The Cuda parallel programming architecture can be described by grid: a grid is better than an army. The grid is divided into multiple parts, which are like each Department of the Army (such as the Logistics Department, headquarters, and Communication Department ). Each block is divided into multiple thread bundles, which are similar to the internal team of the Department and can help you understand:
3. locality
In terms of operating system principles, we have made a key introduction to locality. Simply put, we will introduce the previously accessed data (Time locality) and the recently accessed data (space locality) stored in the cache.

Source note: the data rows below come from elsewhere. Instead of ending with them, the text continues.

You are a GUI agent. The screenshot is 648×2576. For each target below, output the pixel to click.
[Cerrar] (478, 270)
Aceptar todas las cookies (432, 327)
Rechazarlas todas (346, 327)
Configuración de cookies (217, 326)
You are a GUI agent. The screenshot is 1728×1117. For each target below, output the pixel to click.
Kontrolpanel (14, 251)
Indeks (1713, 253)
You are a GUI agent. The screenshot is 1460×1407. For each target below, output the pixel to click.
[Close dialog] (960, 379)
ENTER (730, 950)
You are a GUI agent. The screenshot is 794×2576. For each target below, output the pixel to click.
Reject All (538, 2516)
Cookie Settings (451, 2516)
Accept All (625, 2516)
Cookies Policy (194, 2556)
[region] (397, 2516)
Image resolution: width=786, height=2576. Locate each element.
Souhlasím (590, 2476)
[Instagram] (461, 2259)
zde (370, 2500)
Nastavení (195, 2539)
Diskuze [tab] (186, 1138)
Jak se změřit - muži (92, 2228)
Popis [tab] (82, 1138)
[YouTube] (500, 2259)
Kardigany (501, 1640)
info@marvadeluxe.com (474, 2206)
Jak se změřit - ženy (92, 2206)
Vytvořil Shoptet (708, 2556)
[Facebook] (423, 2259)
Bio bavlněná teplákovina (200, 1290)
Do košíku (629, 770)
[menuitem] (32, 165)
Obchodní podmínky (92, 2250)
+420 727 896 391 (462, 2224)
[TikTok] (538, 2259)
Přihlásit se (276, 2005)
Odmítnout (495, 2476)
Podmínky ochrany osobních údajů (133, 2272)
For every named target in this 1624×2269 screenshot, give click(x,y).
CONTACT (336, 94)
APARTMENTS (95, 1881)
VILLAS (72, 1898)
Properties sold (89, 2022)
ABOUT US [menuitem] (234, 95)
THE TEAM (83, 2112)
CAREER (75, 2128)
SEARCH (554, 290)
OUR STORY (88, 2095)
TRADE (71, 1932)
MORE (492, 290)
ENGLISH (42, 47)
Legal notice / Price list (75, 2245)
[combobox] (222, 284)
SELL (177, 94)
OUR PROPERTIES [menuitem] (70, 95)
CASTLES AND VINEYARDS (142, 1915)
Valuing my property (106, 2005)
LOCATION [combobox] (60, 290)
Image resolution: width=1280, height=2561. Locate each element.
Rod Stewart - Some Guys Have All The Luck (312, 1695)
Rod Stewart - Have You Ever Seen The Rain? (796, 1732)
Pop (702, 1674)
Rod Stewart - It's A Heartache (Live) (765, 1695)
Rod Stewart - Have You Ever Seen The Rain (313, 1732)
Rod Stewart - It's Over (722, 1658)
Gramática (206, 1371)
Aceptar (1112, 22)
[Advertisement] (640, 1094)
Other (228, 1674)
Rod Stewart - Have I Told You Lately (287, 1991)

In GPU programming, locality is also very important. This is reflected in that the data to be computed should be sent to the video memory as much as possible before computing, in the iteration process, we must minimize the data transmission between memory and memory. This is very important in actual projects.
For GPU programming, the program needs to manage the memory by itself, or in other words, implement the locality by itself.
Two types of Parallel Computing
1. Task-Based Parallel Processing
In this parallel mode, computing tasks are divided into several small but different tasks. For example, some computing units are responsible for data acquisition, some computing units are responsible for computing, and some are responsible ...... such a large task can form a pipeline.
Note that the efficiency bottleneck of the pipeline lies in the computing unit with the lowest efficiency.
2. Data-based parallel processing
In this parallel mode, data is divided into multiple parts, so that multiple computing units can calculate these small pieces of data separately and then summarize them.
In general, the multi-thread programming of CPU tends to be in the first parallel mode, while the GPU parallel programming mode tends to be in the second mode.
Common Parallel Optimization objects
1. Loop
This is also the most common mode for each thread to process one or a group of data in a loop.
This type of optimization must be careful with the dependencies between each computing unit and its own previous iteration results.
2. derivation/collection mode
In this mode, most of them are serial code, but some sections of the code can be processed in parallel.
A typical scenario is that different parts of an input queue need to be processed differently when the serial processing reaches a certain time point, in this way, you can divide them into multiple computing units to process (derived) the queue, and then summarize (that is, aggregate) it ).
This mode is often used when concurrent events are not specified in advance and has "dynamic concurrency ".
3. Shard/shard Mode
For extremely large data (such as climate models), data can be divided into blocks for parallel computing.
4. Divide and conquer
The vast majority of recursive algorithms, such as quick sorting, can be converted to iterative models, while iterative models can be mapped to GPU programming models.
In particular, although both the fermion architecture and the GPU of the Kepler architecture support the buffer stack, the recursive model can be directly converted to the GPU parallel model. However, for program efficiency, we 'd better convert it into an iterative model when the development time permits.